The present invention relates to carburetors and in particular to carburetors for small gasoline engines, such as those used in the lawn and garden industry.
The necessity to meet emission levels required by government agencies such as CARB and the Environmental Protection Agency has resulted in the need to calibrate carburetors to operate under leaner conditions. Such leaner calibrations have caused most engines to start more poorly than the prior carburetors calibrated to produce a richer air-fuel mixture, and have been shown to cause false starts and surging during warm up from a cold start.
A temporary richer fuel delivery curve is required during these periods, but the simple fuel delivery system of current small engine carburetors do not compensate for such starting conditions.
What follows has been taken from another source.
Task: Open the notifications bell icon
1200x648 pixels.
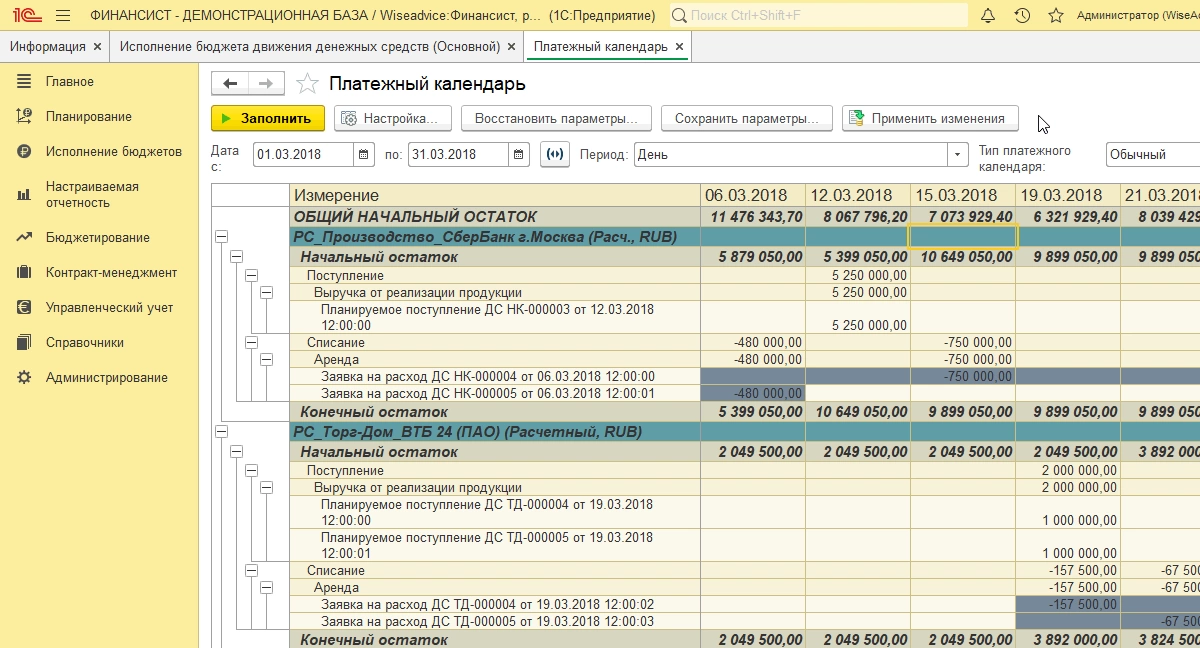Action: (988, 16)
Furthermore, the primer systems of current small engine carburetors provide adequate fuel to start the engine, but the prime charge does not last long enough to carry the engine through warm up, even with repeated primes.
U.S. Pat. Nos. 2,744,736; 3,345,045; 5,058,544; 1,327,430; 1,206,221; and 1,562,806 disclose primer systems of small engine carburetors. For example, U.S. Pat. No. 5,058,544 discloses a floatless carburetor with an integral primer system which has a primer bulb with a primer chamber to introduce fuel directly into the carburetor throttle bore. This system may provide an adequate fuel charge to the engine for start up; however, the fuel charge from the primer chamber is sometimes not enough to last the engine through warm up, causing engine stalling, false starts and surging. Repeated fuel charges may be necessary in order to provide adequate fuel to last the engine through warm up.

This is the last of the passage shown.